Banka hesabını kiralamanız halinde bilişim sistemlerinin kullanılması suretiyle hırsızlık ve dolandırıcılık suçlarından hakkınızda yargılama yapılması oldukça kuvvetlidir. Dolandırıcıların hesabınızda yaptığı her para giriş çıkış işlemi ayrı suç olarak değerlendirilecektir. Bilişim yoluyla işlenen hırsızlık ve dolandırıcılık suçları için TCK’da yüksek hapis cezaları belirlenmiştir.

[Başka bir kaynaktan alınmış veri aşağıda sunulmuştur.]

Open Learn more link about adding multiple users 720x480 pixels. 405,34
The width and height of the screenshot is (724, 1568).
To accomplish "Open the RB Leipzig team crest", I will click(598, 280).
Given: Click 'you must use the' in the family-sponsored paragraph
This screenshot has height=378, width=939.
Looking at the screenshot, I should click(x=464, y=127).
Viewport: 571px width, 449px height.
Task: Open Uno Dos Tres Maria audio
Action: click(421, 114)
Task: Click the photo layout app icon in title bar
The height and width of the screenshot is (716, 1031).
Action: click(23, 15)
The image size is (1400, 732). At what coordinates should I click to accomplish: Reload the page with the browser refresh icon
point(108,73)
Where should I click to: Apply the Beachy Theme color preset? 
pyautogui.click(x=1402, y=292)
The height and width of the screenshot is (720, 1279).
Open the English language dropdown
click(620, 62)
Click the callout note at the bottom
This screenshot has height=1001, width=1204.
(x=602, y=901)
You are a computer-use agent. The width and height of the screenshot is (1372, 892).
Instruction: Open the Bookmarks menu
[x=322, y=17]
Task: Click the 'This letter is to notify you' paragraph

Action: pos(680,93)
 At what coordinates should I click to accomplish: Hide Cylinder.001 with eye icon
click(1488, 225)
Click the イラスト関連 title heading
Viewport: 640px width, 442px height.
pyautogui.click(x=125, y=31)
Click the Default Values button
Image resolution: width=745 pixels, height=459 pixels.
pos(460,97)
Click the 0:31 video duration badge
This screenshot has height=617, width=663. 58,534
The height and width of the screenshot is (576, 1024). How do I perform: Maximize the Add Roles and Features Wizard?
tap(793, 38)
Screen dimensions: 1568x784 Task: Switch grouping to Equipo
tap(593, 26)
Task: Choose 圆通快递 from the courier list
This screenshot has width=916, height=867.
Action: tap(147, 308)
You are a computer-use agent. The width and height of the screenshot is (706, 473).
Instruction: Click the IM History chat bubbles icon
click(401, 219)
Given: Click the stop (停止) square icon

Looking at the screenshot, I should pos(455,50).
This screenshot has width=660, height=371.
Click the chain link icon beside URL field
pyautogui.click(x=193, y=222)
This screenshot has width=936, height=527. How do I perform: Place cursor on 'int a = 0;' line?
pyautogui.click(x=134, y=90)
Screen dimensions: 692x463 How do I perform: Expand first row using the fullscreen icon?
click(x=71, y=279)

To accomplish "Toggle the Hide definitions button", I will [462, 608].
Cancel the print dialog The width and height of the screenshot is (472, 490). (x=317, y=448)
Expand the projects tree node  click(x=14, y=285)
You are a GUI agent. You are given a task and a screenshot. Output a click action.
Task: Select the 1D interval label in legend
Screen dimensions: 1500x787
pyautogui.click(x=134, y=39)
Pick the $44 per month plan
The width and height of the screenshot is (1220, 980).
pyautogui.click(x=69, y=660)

Hesabınızı kullanarak suç işleyen kişiler çoğu zaman kimlik bilgilerini sizinle paylaşmazlar. Dava aşamasında bu kişiler tespit edilemediği takdirde hesabınız vasıtasıyla işlenen tüm hırsızlık ve dolandırıcılık fiilleri için yargılanmanız yüksek ihtimaldir.
Tavsiye Yazı: Bursa Ceza Avukatı
Banka ve iban hesabını başkasına kiralayan kişiler, kendilerine karşı açılan soruşturma ve davadan haberdar olduğunda hukuki destek almalıdır. Bilişim ve Ceza Hukukunda uzman bir avukatın desteğiyle hukuki süreçlerin yürütülmesi önemlidir. Yasal bir karşılığı olmaksızın gerçekleşen bu para giriş çıkışlarının tespit edildiği takdirde hayatınızı olumsuz etkilememesi için avukata danışmanızı tavsiye ederiz.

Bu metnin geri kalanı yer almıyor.